Broadly, the tech sector is an optimistic sector. It has grown significantly over the last decade. It now has a $1 trillion-plus valuation in the UK, and there is a real sense of optimism about what it can deliver in the future. Having said all of that, if you put the UK tech sector and the UK economy in the global context, that context is challenging for lots of reasons.
That makes the industrial strategy itself only more important if we are going to leverage the growth that the tech sector itself can deliver as a sector, but also, perhaps even more crucially, if we are going to leverage the growth that it can help support across the wider economy. That is very much the lens through which we look at the industrial strategy.
Q177 Alison Griffiths: That last point is the key to the whole thing, is it not? It sits across the entire economy. I believe you are speaking here on quantum. Is that right?

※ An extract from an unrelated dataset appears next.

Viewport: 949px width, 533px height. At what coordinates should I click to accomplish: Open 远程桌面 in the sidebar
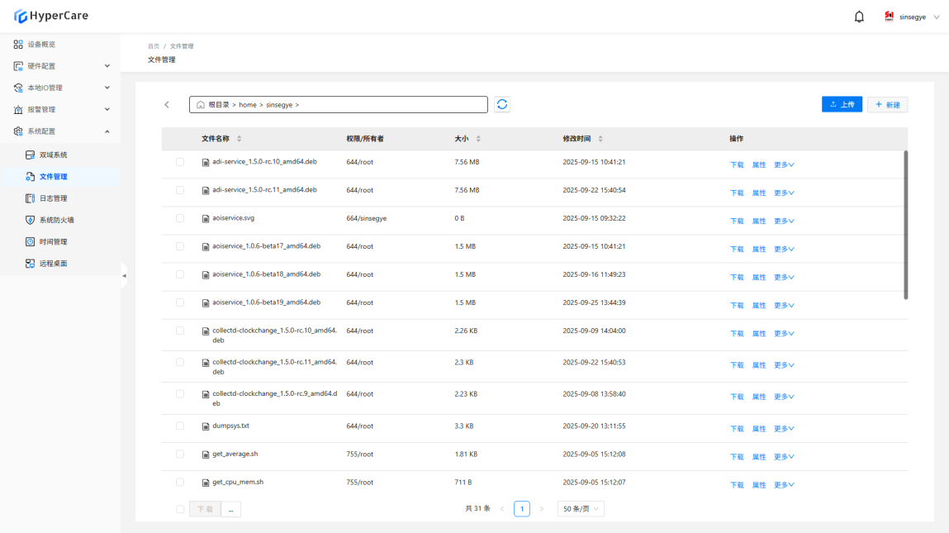pyautogui.click(x=53, y=264)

Steve Brierley: Yes, that is right. The good news is that I do not plan to explain quantum computing or to talk about cats that may or may not be alive or dead. For the purpose of this Committee, the important thing about quantum is that it is incredibly hot right now. We have had £1 billion of new investment over the last four years, but £300 million in new private capital coming into quantum. It looks like AI did five years ago.
From a policy perspective, what that means is that you can do in quantum today what you wish you had done five years ago in AI that would have meant the UK had a bigger slice of the pie today.
Q178 Alison Griffiths: Specifically on quantum, in your case, Steve, but more widely in digital technology—I would encourage you all to speak to your own sectors—what contribution do you think you will be able to make to the wider growth mission and the delivery of the industrial strategy?
Steve Brierley: Quantum will impact multiple pillars in the industrial strategy. It is a foundational technology. It will enable, in the life sciences sector, drugs to be designed on computers instead of discovered in laboratories.
Q179 Alison Griffiths: Is it worth, for the rest of the Committee, giving a very brief overview of what is special about quantum, just in case anyone is not aware of it?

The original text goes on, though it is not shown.